TASK:
Your task is to repeat the records exactly from the line containing "Click Club Nazareno's" onward, through the final line.

DATA SHOWN:
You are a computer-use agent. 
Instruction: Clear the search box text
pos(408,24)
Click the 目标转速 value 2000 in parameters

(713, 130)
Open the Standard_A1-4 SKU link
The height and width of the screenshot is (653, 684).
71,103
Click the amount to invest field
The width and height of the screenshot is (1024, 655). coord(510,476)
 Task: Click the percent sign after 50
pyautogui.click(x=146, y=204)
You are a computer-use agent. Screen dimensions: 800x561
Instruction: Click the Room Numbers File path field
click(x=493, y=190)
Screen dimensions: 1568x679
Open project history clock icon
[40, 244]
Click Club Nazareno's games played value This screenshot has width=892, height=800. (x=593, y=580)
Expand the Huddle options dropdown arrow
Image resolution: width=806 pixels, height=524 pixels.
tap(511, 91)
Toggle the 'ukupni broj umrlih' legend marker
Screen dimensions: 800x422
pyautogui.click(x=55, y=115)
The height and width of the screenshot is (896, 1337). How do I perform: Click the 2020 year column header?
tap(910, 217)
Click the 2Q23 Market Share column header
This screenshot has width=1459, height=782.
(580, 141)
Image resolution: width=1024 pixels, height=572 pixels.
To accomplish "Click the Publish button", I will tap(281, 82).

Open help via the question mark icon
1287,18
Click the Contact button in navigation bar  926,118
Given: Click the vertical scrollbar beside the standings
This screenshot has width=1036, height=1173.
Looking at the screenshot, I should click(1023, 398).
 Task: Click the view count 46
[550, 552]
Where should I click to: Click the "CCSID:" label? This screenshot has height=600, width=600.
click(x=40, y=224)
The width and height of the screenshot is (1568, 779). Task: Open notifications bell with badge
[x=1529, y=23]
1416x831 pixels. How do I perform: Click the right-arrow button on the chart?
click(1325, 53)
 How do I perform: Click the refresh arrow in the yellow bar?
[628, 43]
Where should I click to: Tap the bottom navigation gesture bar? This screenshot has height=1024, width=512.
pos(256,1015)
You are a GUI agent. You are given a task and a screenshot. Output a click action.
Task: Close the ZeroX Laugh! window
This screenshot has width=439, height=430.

RESPONSE TO THIS EXERCISE:
Click Club Nazareno's games played value This screenshot has width=892, height=800. (x=593, y=580)
Expand the Huddle options dropdown arrow
Image resolution: width=806 pixels, height=524 pixels.
tap(511, 91)
Toggle the 'ukupni broj umrlih' legend marker
Screen dimensions: 800x422
pyautogui.click(x=55, y=115)
The height and width of the screenshot is (896, 1337). How do I perform: Click the 2020 year column header?
tap(910, 217)
Click the 2Q23 Market Share column header
This screenshot has width=1459, height=782.
(580, 141)
Image resolution: width=1024 pixels, height=572 pixels.
To accomplish "Click the Publish button", I will tap(281, 82).

Open help via the question mark icon
1287,18
Click the Contact button in navigation bar  926,118
Given: Click the vertical scrollbar beside the standings
This screenshot has width=1036, height=1173.
Looking at the screenshot, I should click(1023, 398).
 Task: Click the view count 46
[550, 552]
Where should I click to: Click the "CCSID:" label? This screenshot has height=600, width=600.
click(x=40, y=224)
The width and height of the screenshot is (1568, 779). Task: Open notifications bell with badge
[x=1529, y=23]
1416x831 pixels. How do I perform: Click the right-arrow button on the chart?
click(1325, 53)
 How do I perform: Click the refresh arrow in the yellow bar?
[628, 43]
Where should I click to: Tap the bottom navigation gesture bar? This screenshot has height=1024, width=512.
pos(256,1015)
You are a GUI agent. You are given a task and a screenshot. Output a click action.
Task: Close the ZeroX Laugh! window
This screenshot has width=439, height=430.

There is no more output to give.